Can governments afford the debts they are piling up to stabilise economies?
![]() | By: kalinoff May 3, 2020, 6:28 p.m. |
Interesting read on MMT
The author states:
"Yes — It poses no inherent danger to states that issue their own currency"
"In truth, currency-issuing governments can safely spend without borrowing. "
Not worried about the US...
Source: https://www.ft.com/content/53cb3f6a-895d-11ea-a109-483c62d17528 (paywall)
If DeFi moves into less collateralized lending wouldn't we need some kind of "lender of last resort", just like the FED but for the blockchain? Also in cases when decentralized liquidity pools get low, a central autorithy being able to inject new liquidity (algorithm, DAO, etc.) would make sense.

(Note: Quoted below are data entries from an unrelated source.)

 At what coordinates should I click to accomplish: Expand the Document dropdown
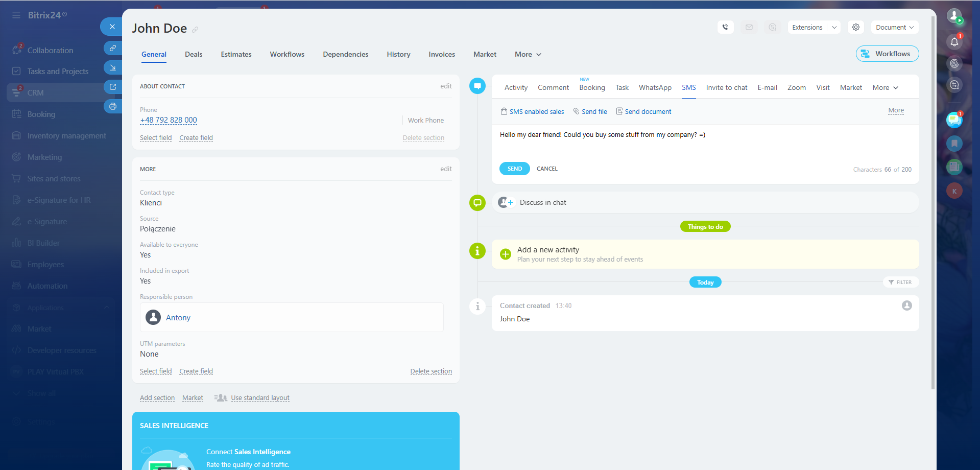(894, 27)
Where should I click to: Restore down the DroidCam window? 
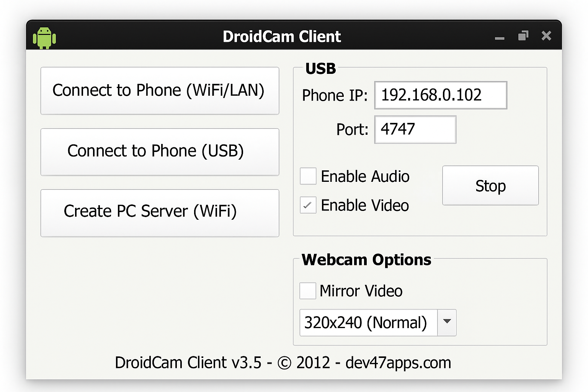pos(523,36)
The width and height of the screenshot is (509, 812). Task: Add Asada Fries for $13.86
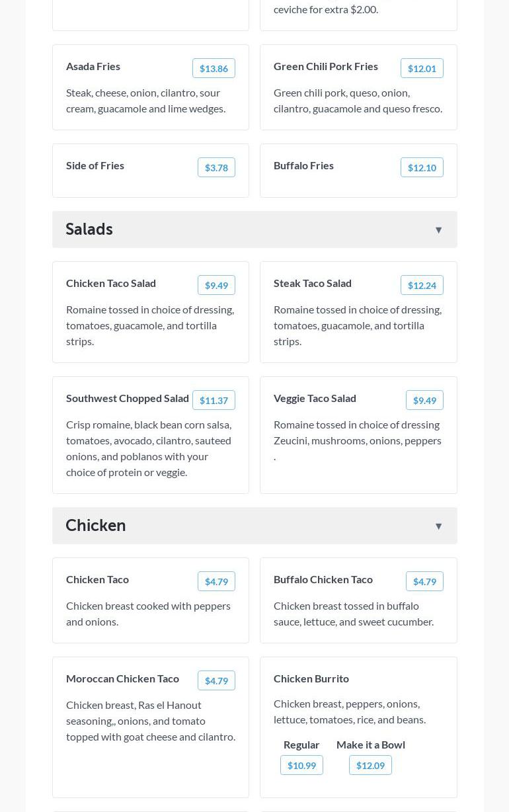click(214, 68)
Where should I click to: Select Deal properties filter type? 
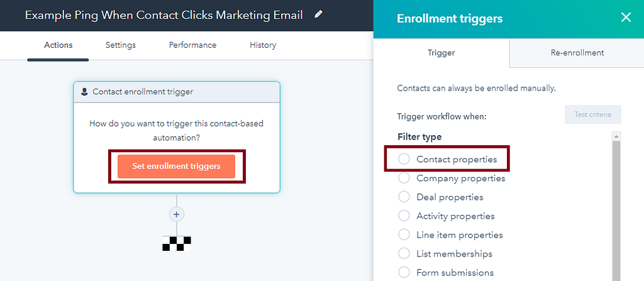(x=441, y=197)
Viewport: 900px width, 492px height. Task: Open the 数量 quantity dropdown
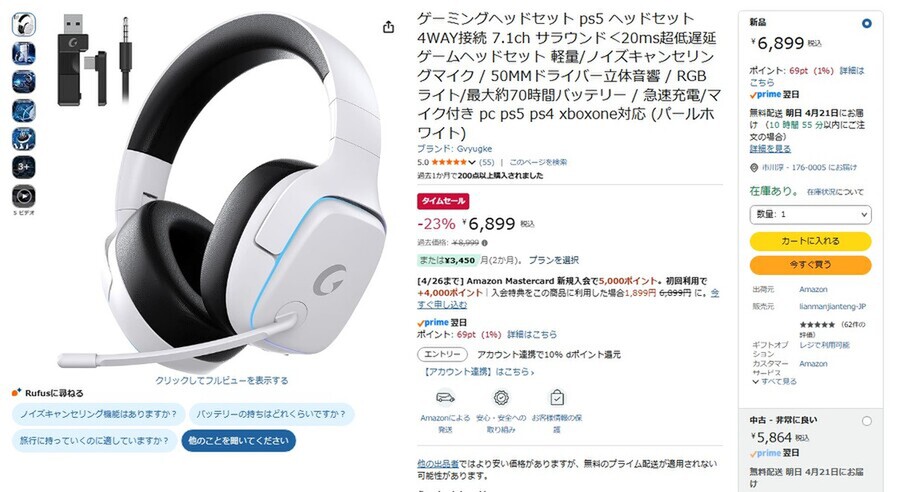810,214
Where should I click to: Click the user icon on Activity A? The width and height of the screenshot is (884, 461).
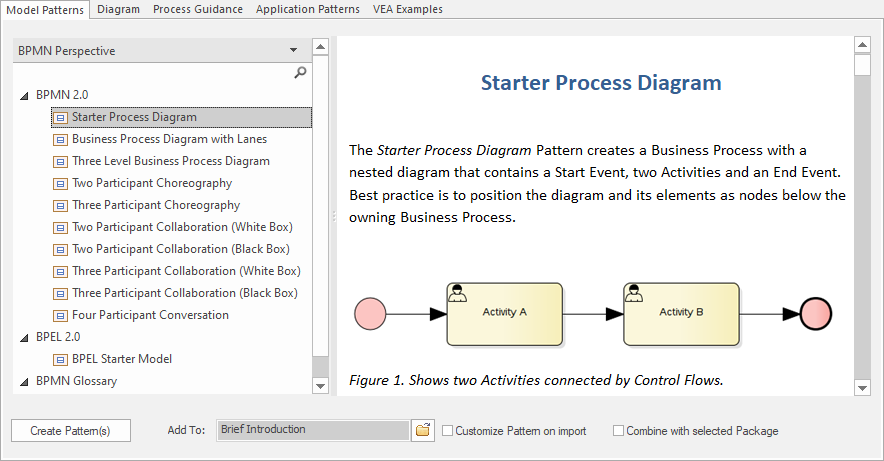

Regarding MMT and inflation MMT states:
When behavioural assumptions are introduced, the theory implies that a simple proportionate relationship exists between increases in the money supply and rises in the general price level. However, no such relationship has been found so, even if it were possible to control the money supply, there would not be a systematic impact on inflation.
Another example they give is Japan which has been running deficits for decades and still suffers deflation.
On DeFi:
Even though Maker seems to act as a lender of a last resort, the system is focused only on products developed by the company. If Uniswap runs out of liquidity Maker cannot help them. Therefore I believe there is a need for some kind of protocol-wide lender of last resort (maybe intorduced by Ethereum) if we want to see a mature DeFi ecosystem. Asking investors to bail out stablecoins is not going to work in the long rung imo.

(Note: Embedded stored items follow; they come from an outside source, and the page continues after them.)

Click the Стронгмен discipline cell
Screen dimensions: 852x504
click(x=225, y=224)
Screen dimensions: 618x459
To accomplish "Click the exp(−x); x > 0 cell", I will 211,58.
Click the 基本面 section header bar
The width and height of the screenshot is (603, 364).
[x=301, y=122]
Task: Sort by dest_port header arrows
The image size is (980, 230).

Find me on: https://blog.kalinoff.com
Interesting read, thanks. It's funny to compare these two side-by-side.
MMT proponents are often painted as saying you can print as much money as you need whenever you need. My understanding, though, is that MMT also says "the only limit is inflation".

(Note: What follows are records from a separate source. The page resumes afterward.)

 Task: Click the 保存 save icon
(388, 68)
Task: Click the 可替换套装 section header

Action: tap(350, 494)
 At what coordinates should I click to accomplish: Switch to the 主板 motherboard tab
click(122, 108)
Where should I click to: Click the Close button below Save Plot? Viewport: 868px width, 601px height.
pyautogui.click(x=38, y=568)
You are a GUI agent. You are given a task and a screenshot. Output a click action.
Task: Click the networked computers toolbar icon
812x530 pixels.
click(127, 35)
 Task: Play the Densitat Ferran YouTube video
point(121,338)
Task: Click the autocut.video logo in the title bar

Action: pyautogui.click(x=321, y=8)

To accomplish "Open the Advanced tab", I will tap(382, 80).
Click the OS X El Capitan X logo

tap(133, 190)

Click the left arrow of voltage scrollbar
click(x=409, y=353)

If MMT supporters really wanted to make their case, they would put forward a real inflation model... does that exist? Because if inflation is high enough you can't, as the author states, choose to sell government bonds at whatever interest rate you want. High enough inflation would put a very high floor on interest rates buyers would be willing to take.
Some other areas of either miscommunication or misunderstanding seem to exist still, as well.
For a DeFi lender of last resort, it sort of exists in Maker with MKR holders. We saw this in action when the collateral liquidation auctions broke down during the gas spike. Whether that model is sustainable depends on the rates of return vs rates of dillution. If no one chooses to be an MKR holder anymore because of the dillution from bailouts, then it breaks down.
For a DAO approach, you'd need the DAO's available capital to scale with the size of the collateral market it's protecting. So you have that same problem again--how you do get more people to inject more capital into that DAO?
Even safe areas of finance like Repo Markets need to be bailed out sometimes when markets fail or freeze up. So I think we'll continue to see this need in DeFi, for better or worse.